Explained Variance Ratio
The explained variance ratio is the ratio of a given component in a PCA to the the total variance.
Isolation Forest
An isolation forest is an algorithm for detecting outliers in numerical data. The scores generated by the algorithm range from -1 to 1. The lower the score, the higher chance that the corresponding object is an outlier. More information can be found here.
Mean Absolute Error
The mean absolute error (MAE) is used to measure the average amount of forecast errors in a set of predictions without considering whether the forecast over predicts or under predicts. It is a scale-dependent metric that shows the average error to expect from a given forecast. More information can be found here.
Mean Absolute Percentage Error
Mean absolute percentage error (MAPE) is used for measuring predictions in regression tasks. It can be expressed as a float value from 0 to 1 or equivalently as percentage. MAPE generates unbounded values when ground truth is at or near zero. More information can be found here.
Mutual Information Gain
This is the measure of the mutual dependence of two categorical variables. This value points to the amount of information we can obtain for one variable by just observing the other variable. More information can be found here.
Pearson Correlation Coefficient
Pearson's correlation coefficient is a measure of the linear relationship between two variables. It's the covariance between the two variables divided by the standard deviations of each of the variables. A value of -1 and 1 indicate that both are highly-correlated with each other. A value of 0 indicates that there is no correlation. Both of the variables must be continuous in nature.
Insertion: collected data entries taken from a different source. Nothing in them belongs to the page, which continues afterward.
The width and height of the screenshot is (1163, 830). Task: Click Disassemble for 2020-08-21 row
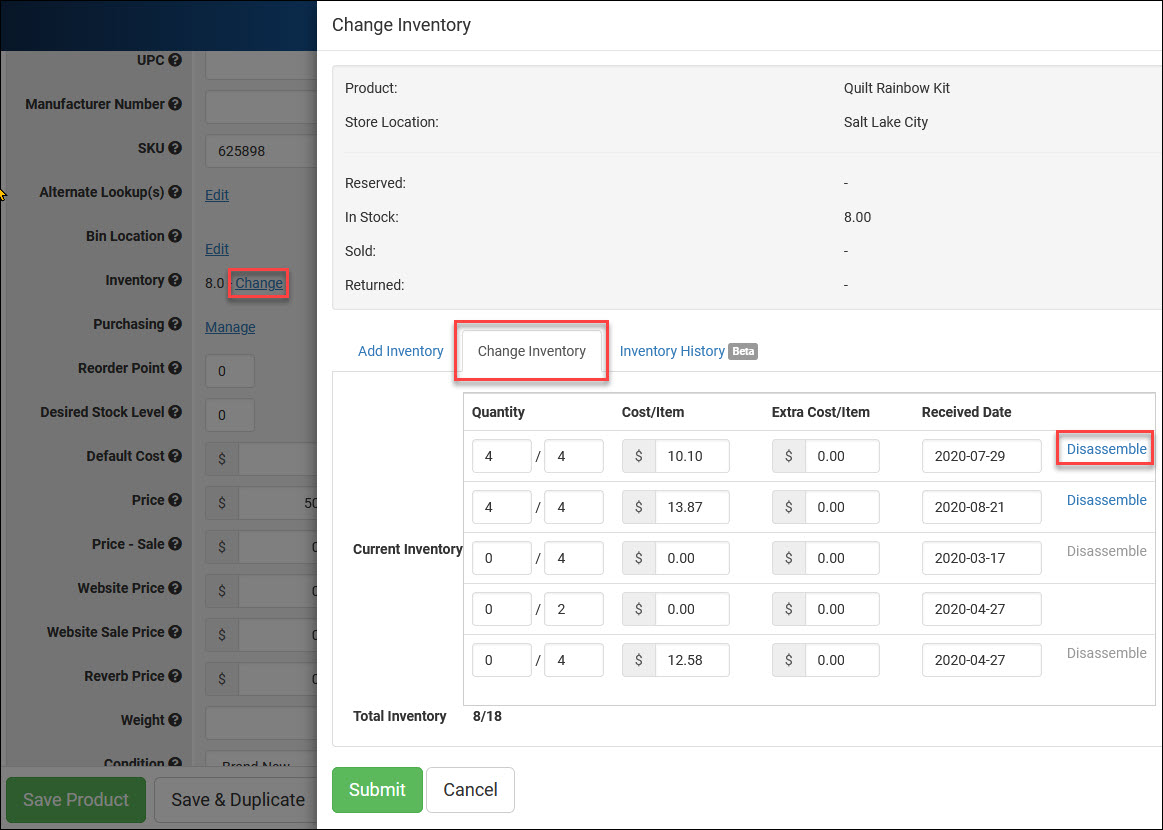pos(1106,500)
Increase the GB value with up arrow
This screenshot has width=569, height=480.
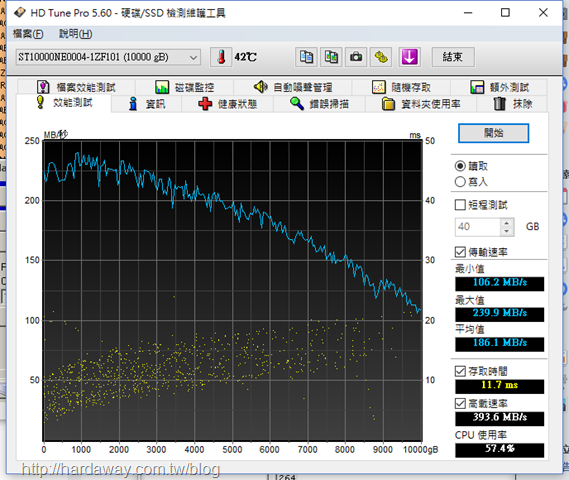[507, 222]
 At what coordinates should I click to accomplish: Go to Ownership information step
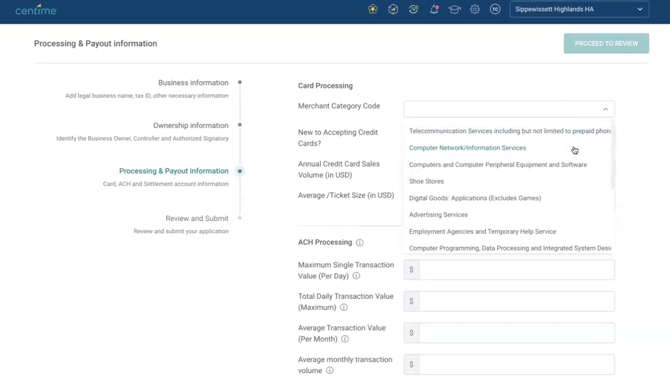pos(191,125)
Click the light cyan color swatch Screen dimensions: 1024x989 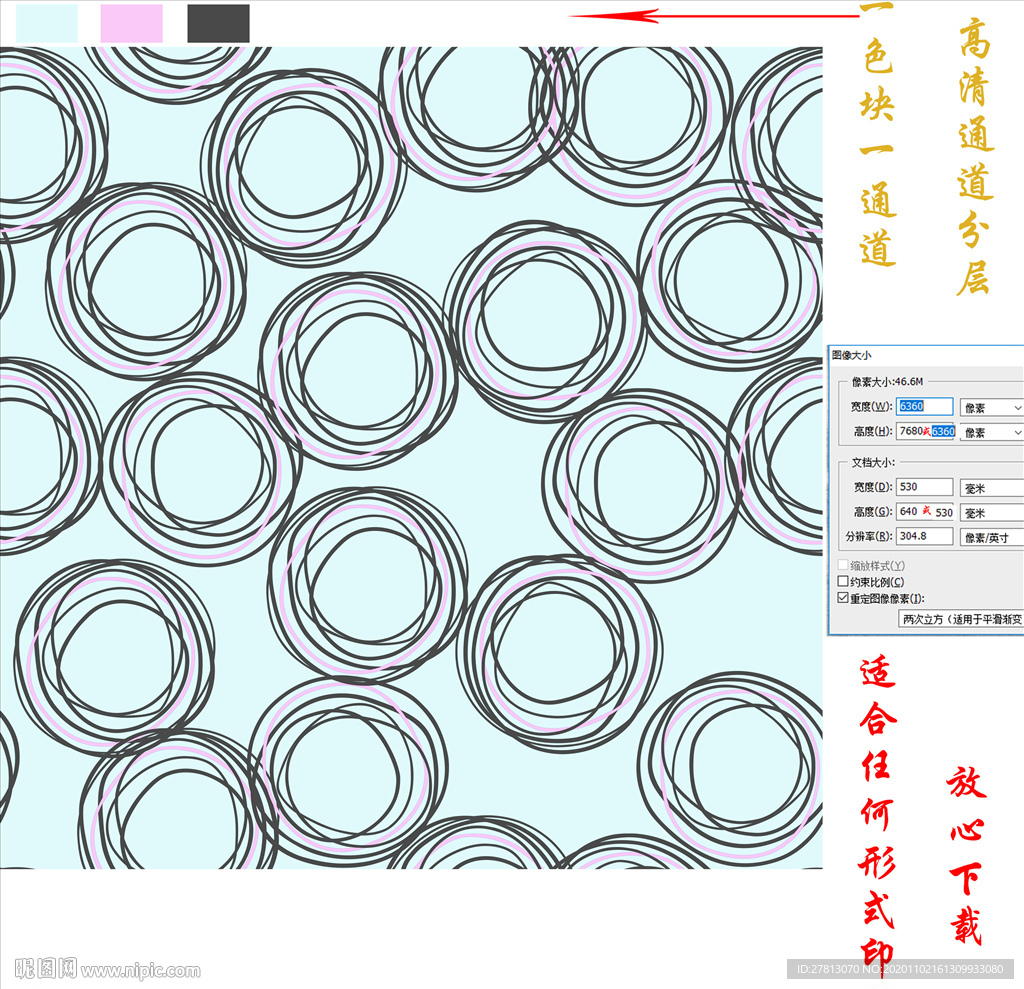point(47,23)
More information can be found here.
Principal Component Analysis (PCA)
Principal Component Analysis (PCA) is a way to reduce the size of a dataset by reducing the number of variables in a dataset to the principal ones that retain most of the dataset's information. More information can be found here.
Symmetric Mean Absolute Percentage Error
Symmetric mean absolute percentage error (SMAPE) is used to measure the predictive accuracy of a model. It has both lower and upper bounds, between 0% and 200%. More information can be found here.